The `heatmaprgsa_hm` instruction used above already provides some insight
of sample variation. Besides, in the `roastgsa` package we have implemented a
function for single sample gene set analysis based on z-scores [7].
We present two methods that correct for the overall structure in
the genome (`method = "GScor"` and `method = "GSadj"`), leading to competitive
testing, and one method that ignores the rest of the genes in the data
(`method = "zscore"`), self-contained testing. For small
sample sizes, we recommend using "GScor" whereas for sufficiently large
sample size (>50) "GSadj" is our preferred option.

```{r, message = FALSE}
ss1 <- ssGSA(y, obj=fit.maxmean.comp, method = c("GScor"))
```

Visualizing the summarized gene set information at sample level is
highly recommended to check the variation of the samples in the groups
of interest.
```{r, fig.height=5,fig.width=7, message = FALSE}
plot(ss1, orderby = covar$GROUP, whplot = 1, col = as.numeric(covar$GROUP),
samplename = FALSE, pch =16, maintitle = "", ssgsaInfo = TRUE,
cex.sub = 0.8, xlab = "Group", ylab = "zscore - GS")
```

# sessionInfo
```{r, message = FALSE}
sessionInfo()
```



# References

[1] E. Lim, D. Wu, G. K. Smyth, M.-L. Asselin-Labat, F. Vaillant, and
J. E. Visvader. ROAST: rotation gene set tests for complex microarray
experiments. Bioinformatics, 26(17):2176-2182, 2010.

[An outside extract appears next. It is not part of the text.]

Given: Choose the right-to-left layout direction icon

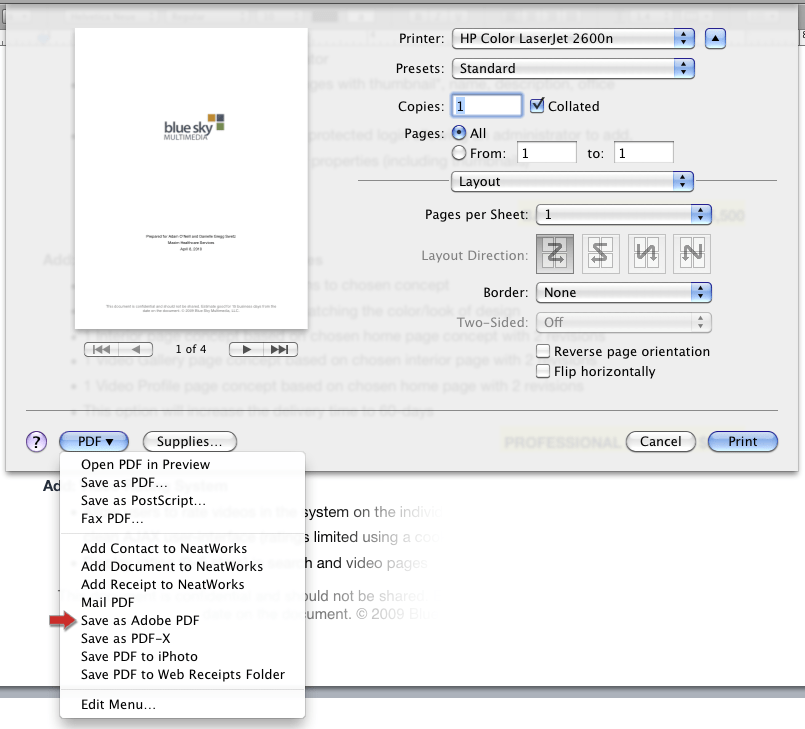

[2] M. E. Ritchie, B. Phipson, D. Wu, Y. Hu, C. W. Law, W. Shi, and
G. K. Smyth. limma powers differential expression analyses for RNAsequencing
and microarray studies. Nucleic acids research, 43(7):e47,
2015.

[3] A. Subramanian, P. Tamayo, V. K. Mootha, S. Mukherjee, B. L. Ebert,
M. A. Gillette, A. Paulovich, S. L. Pomeroy, T. R. Golub, E. S. Lander,
and J. P. Mesirov. Gene set enrichment analysis: A knowledge-based
approach for interpreting genome-wide expression profiles. Proceedings
of the National Academy of Sciences, 102(43):15545-15550, 2005.

[4] B. Efron and R. Tibshirani. On testing the significance of sets of genes.
The Annals of Applied Statistics, 1(1):107-129, 2007.

[5] S. Hanzelmann, R. Castelo, and J. Guinney. GSVA: gene set variation
analysis for microarray and RNA-Seq data. 14(1):7, 2013.

[6] Geistlinger L, Csaba G, Santarelli M, Schiffer L, Ramos M, Zimmer R,
Waldron L (2019). GSEABenchmarkeR: Reproducible GSEA Benchmarking. R package
version 1.6.0, https://github.com/waldronlab/GSEABenchmarkeR.

[7] Caballe Mestres A, Berenguer Llergo A and Stephan-Otto Attolini C.
Adjusting for systematic technical biases in risk assessment of gene signatures
in transcriptomic cancer cohorts. bioRxiv (2018).